Given instruction: Write out all of the entries below again word for word, leaving the pictures out.

•••••

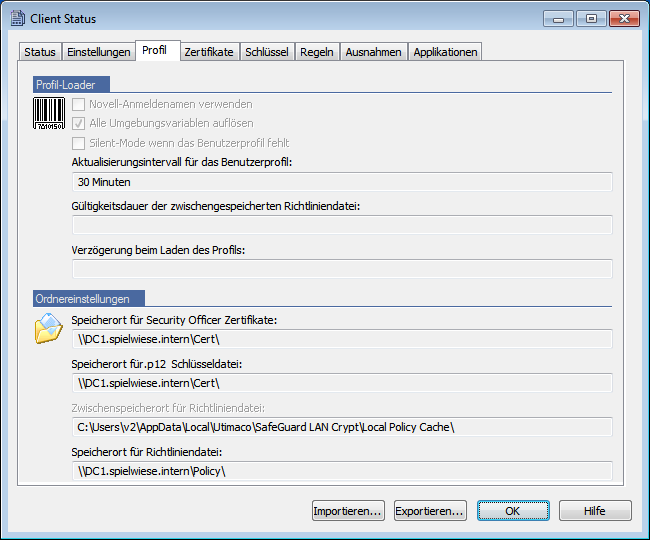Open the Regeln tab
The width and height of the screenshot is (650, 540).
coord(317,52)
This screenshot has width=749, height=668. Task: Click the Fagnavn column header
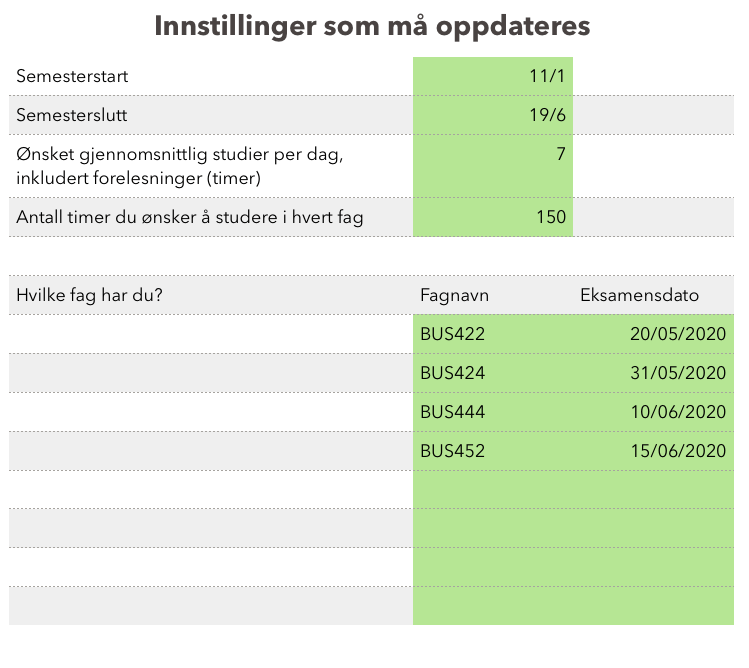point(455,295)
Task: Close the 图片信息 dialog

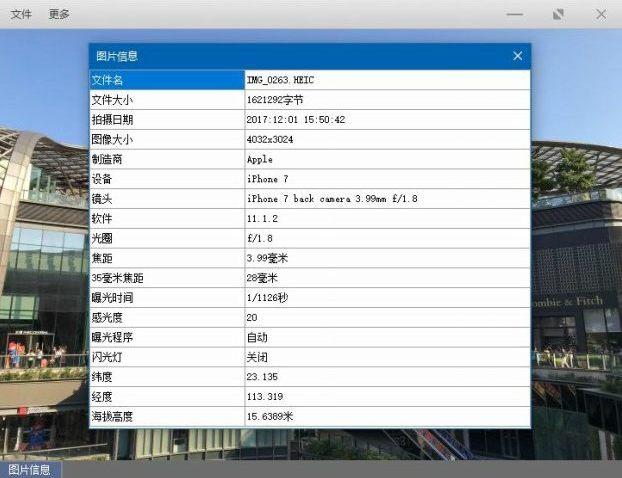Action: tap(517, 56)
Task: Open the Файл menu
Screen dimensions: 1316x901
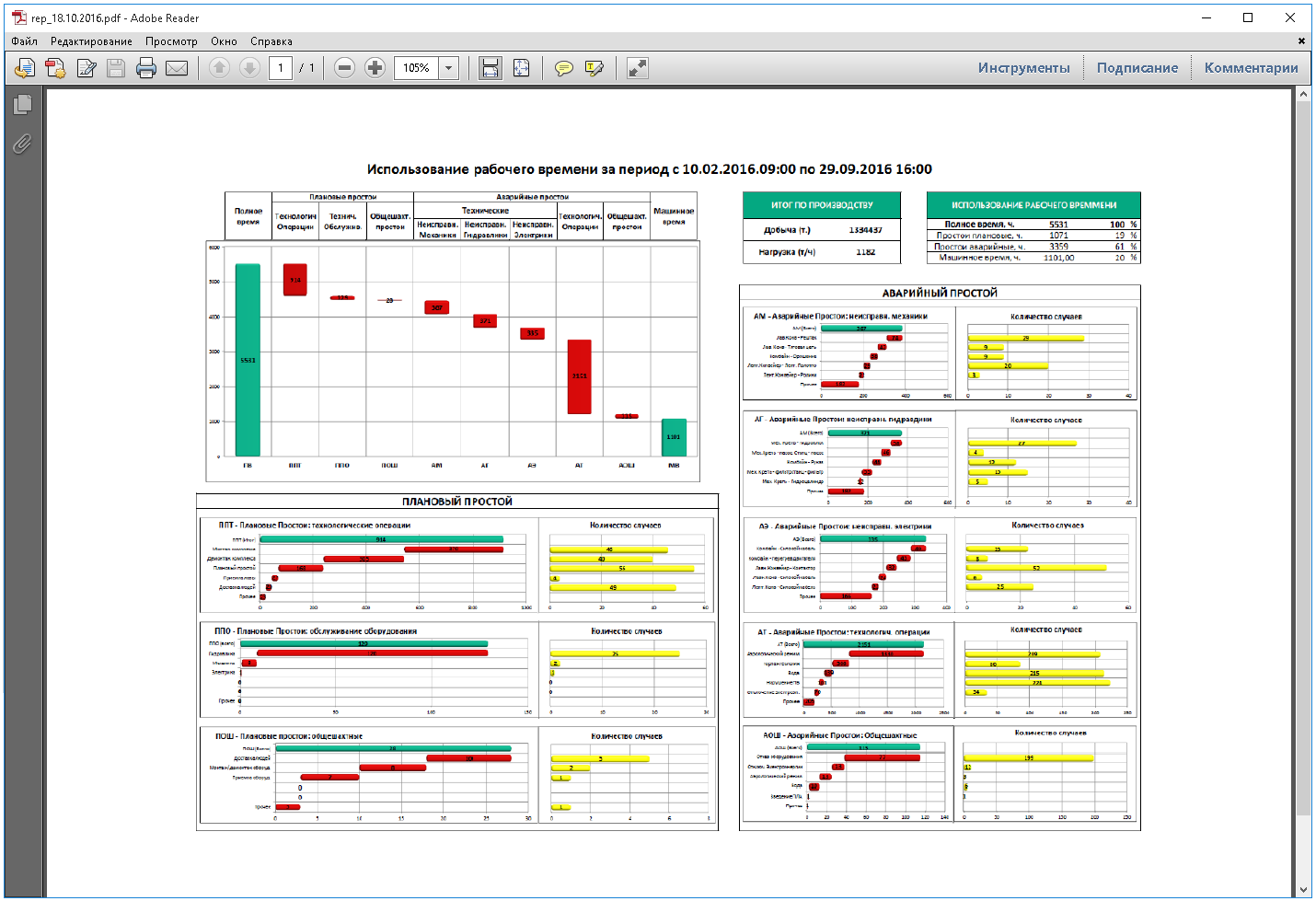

•••••

Output:
Open the Regeln tab
The width and height of the screenshot is (650, 540).
coord(317,52)
This screenshot has width=749, height=668. Task: Click the Fagnavn column header
point(455,295)
Task: Close the 图片信息 dialog

Action: tap(517, 56)
Task: Open the Файл menu
Screen dimensions: 1316x901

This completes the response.